What to produce — Below are records; from the line containing "Task: Disable notify" through the very last line, output each line exactly. No pictures.

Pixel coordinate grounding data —
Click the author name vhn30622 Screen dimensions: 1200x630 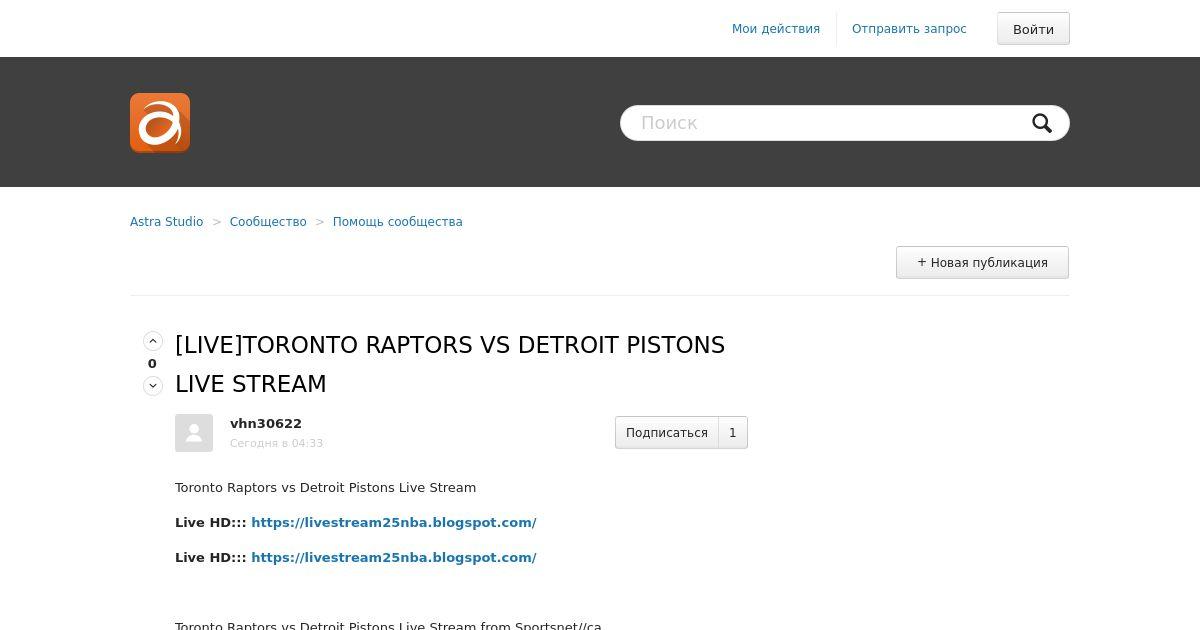(266, 424)
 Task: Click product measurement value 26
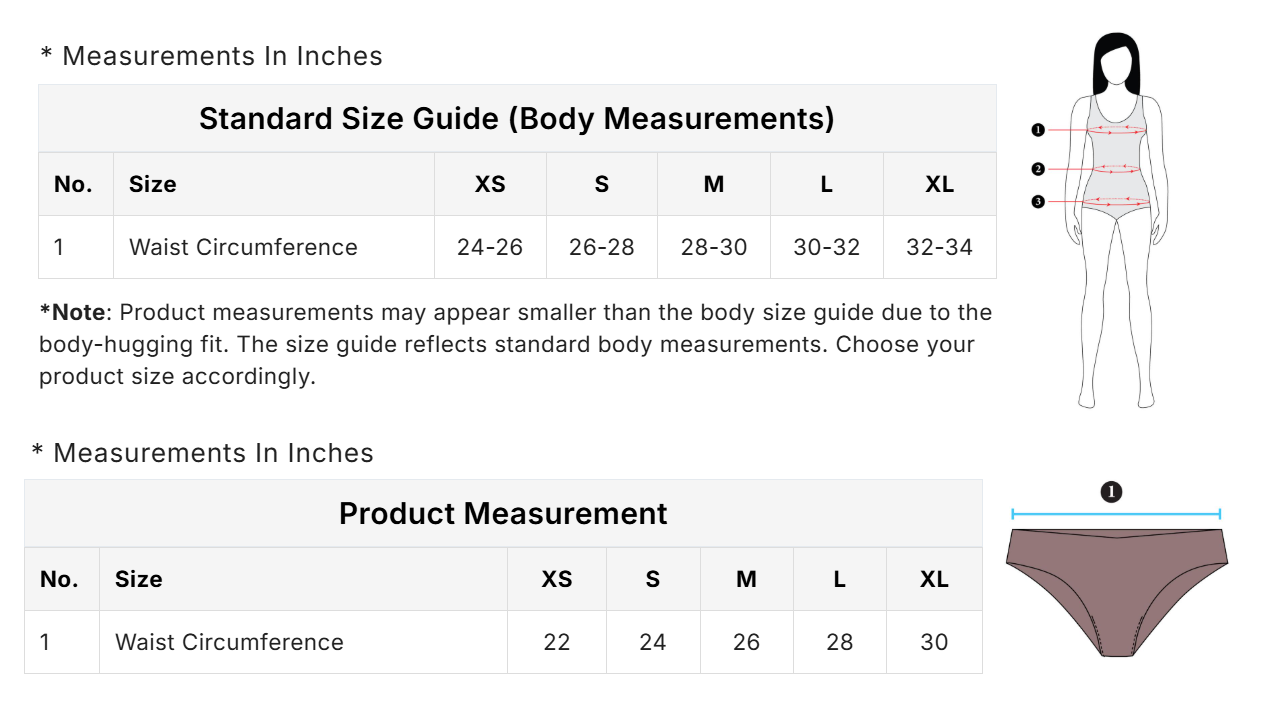[x=746, y=642]
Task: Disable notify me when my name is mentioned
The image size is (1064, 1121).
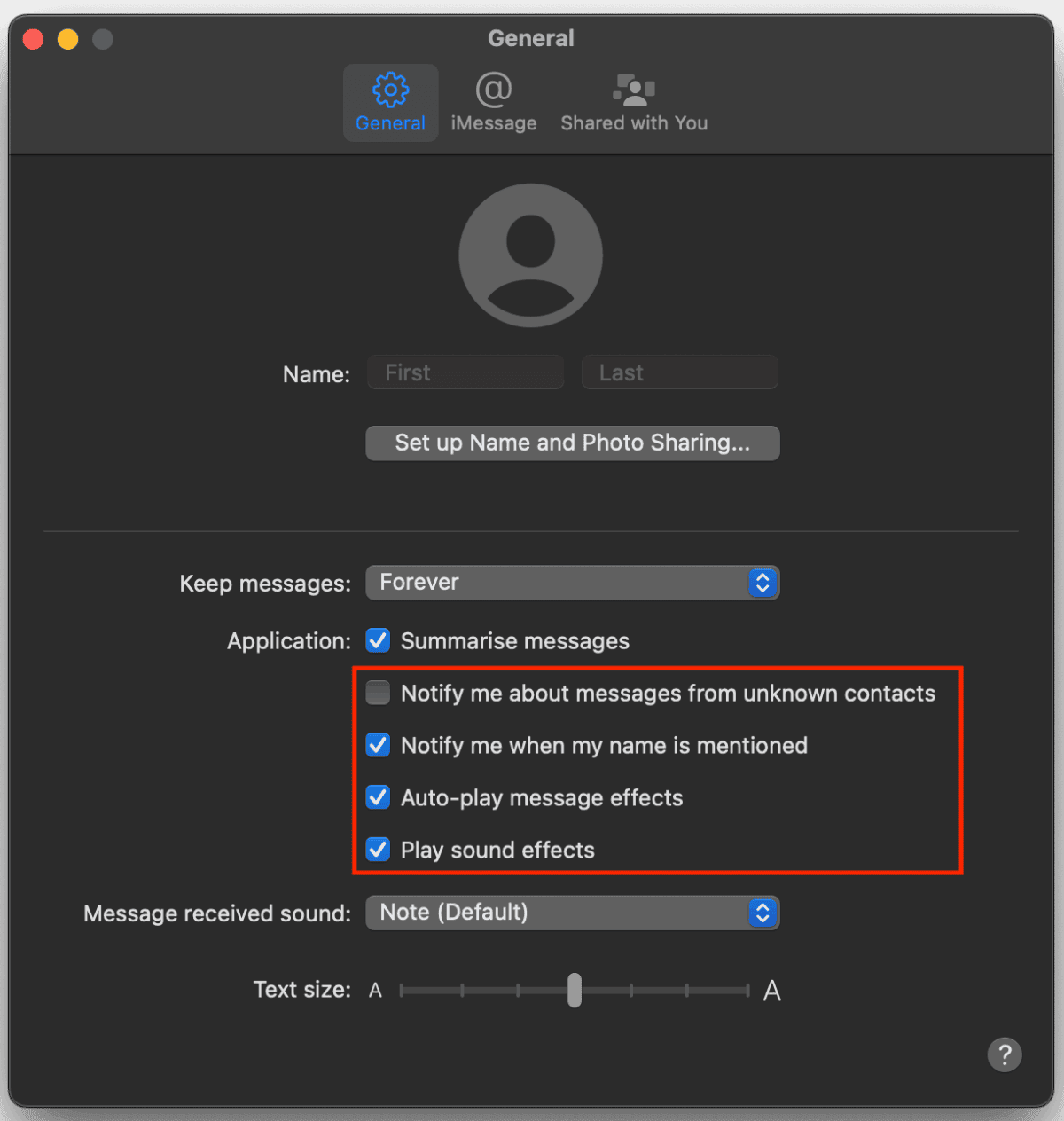Action: 378,745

Output —
Task: Disable notify me when my name is mentioned
The image size is (1064, 1121).
Action: 378,745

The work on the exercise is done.